» DATA EXCERPTS:
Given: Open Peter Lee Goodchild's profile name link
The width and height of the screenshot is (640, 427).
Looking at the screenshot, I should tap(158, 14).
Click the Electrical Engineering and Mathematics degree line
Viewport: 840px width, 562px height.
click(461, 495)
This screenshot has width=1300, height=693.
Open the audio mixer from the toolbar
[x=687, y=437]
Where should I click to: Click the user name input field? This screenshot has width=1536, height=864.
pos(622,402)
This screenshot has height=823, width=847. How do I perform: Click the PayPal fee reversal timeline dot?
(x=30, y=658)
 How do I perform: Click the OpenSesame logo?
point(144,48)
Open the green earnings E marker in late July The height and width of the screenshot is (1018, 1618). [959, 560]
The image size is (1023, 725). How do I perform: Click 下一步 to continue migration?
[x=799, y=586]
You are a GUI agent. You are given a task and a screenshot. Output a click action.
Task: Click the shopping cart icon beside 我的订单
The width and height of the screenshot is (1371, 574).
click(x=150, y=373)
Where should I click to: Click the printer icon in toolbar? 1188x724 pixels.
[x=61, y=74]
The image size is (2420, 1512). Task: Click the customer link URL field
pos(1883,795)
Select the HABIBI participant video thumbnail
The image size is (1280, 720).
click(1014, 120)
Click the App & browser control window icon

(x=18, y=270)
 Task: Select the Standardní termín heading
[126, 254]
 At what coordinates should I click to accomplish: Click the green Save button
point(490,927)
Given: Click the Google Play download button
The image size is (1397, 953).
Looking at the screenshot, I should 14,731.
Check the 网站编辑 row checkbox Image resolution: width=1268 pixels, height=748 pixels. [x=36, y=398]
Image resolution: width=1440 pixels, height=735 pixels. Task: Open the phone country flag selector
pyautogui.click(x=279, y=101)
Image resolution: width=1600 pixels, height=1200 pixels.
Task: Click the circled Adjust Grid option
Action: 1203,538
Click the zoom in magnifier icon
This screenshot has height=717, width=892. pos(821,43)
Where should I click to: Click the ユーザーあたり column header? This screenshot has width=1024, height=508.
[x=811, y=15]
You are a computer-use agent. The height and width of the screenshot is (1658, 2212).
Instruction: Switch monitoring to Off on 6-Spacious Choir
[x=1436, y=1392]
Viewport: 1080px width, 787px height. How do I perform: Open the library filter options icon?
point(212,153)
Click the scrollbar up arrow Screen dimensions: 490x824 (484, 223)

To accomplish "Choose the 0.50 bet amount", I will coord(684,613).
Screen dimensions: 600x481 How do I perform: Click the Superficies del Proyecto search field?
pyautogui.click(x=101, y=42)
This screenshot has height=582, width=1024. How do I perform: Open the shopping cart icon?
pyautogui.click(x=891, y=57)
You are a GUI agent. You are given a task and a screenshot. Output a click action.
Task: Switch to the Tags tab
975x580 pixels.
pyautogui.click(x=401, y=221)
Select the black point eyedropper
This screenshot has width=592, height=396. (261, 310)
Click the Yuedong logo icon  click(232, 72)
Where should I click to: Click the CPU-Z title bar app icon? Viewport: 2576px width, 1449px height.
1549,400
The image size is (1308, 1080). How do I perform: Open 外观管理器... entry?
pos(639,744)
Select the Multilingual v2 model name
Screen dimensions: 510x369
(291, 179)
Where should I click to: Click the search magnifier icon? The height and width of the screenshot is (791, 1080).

» TASK TO COMPLETE: Rewrite all the lines above as a numbered list, leaving out the blank lines.

» RESPONSE TO THE EXERCISE:
1. Given: Open Peter Lee Goodchild's profile name link
2. The width and height of the screenshot is (640, 427).
3. Looking at the screenshot, I should tap(158, 14).
4. Click the Electrical Engineering and Mathematics degree line
5. Viewport: 840px width, 562px height.
6. click(461, 495)
7. This screenshot has width=1300, height=693.
8. Open the audio mixer from the toolbar
9. [x=687, y=437]
10. Where should I click to: Click the user name input field? This screenshot has width=1536, height=864.
11. pos(622,402)
12. This screenshot has height=823, width=847. How do I perform: Click the PayPal fee reversal timeline dot?
13. (x=30, y=658)
14.  How do I perform: Click the OpenSesame logo?
15. point(144,48)
16. Open the green earnings E marker in late July The height and width of the screenshot is (1018, 1618). [959, 560]
17. The image size is (1023, 725). How do I perform: Click 下一步 to continue migration?
18. [x=799, y=586]
19. You are a GUI agent. You are given a task and a screenshot. Output a click action.
20. Task: Click the shopping cart icon beside 我的订单
21. The width and height of the screenshot is (1371, 574).
22. click(x=150, y=373)
23. Where should I click to: Click the printer icon in toolbar? 1188x724 pixels.
24. [x=61, y=74]
25. The image size is (2420, 1512). Task: Click the customer link URL field
26. pos(1883,795)
27. Select the HABIBI participant video thumbnail
28. The image size is (1280, 720).
29. click(1014, 120)
30. Click the App & browser control window icon
31. (x=18, y=270)
32.  Task: Select the Standardní termín heading
33. [126, 254]
34.  At what coordinates should I click to accomplish: Click the green Save button
35. point(490,927)
36. Given: Click the Google Play download button
37. The image size is (1397, 953).
38. Looking at the screenshot, I should 14,731.
39. Check the 网站编辑 row checkbox Image resolution: width=1268 pixels, height=748 pixels. [x=36, y=398]
40. Image resolution: width=1440 pixels, height=735 pixels. Task: Open the phone country flag selector
41. pyautogui.click(x=279, y=101)
42. Image resolution: width=1600 pixels, height=1200 pixels.
43. Task: Click the circled Adjust Grid option
44. Action: 1203,538
45. Click the zoom in magnifier icon
46. This screenshot has height=717, width=892. pos(821,43)
47. Where should I click to: Click the ユーザーあたり column header? This screenshot has width=1024, height=508.
48. [x=811, y=15]
49. You are a computer-use agent. The height and width of the screenshot is (1658, 2212).
50. Instruction: Switch monitoring to Off on 6-Spacious Choir
51. [x=1436, y=1392]
52. Viewport: 1080px width, 787px height. How do I perform: Open the library filter options icon?
53. point(212,153)
54. Click the scrollbar up arrow Screen dimensions: 490x824 (484, 223)
55. To accomplish "Choose the 0.50 bet amount", I will coord(684,613).
56. Screen dimensions: 600x481 How do I perform: Click the Superficies del Proyecto search field?
57. pyautogui.click(x=101, y=42)
58. This screenshot has height=582, width=1024. How do I perform: Open the shopping cart icon?
59. pyautogui.click(x=891, y=57)
60. You are a GUI agent. You are given a task and a screenshot. Output a click action.
61. Task: Switch to the Tags tab
62. 975x580 pixels.
63. pyautogui.click(x=401, y=221)
64. Select the black point eyedropper
65. This screenshot has width=592, height=396. (261, 310)
66. Click the Yuedong logo icon  click(232, 72)
67. Where should I click to: Click the CPU-Z title bar app icon? Viewport: 2576px width, 1449px height.
68. 1549,400
69. The image size is (1308, 1080). How do I perform: Open 外观管理器... entry?
70. pos(639,744)
71. Select the Multilingual v2 model name
72. Screen dimensions: 510x369
73. (291, 179)
74. Where should I click to: Click the search magnifier icon? The height and width of the screenshot is (791, 1080).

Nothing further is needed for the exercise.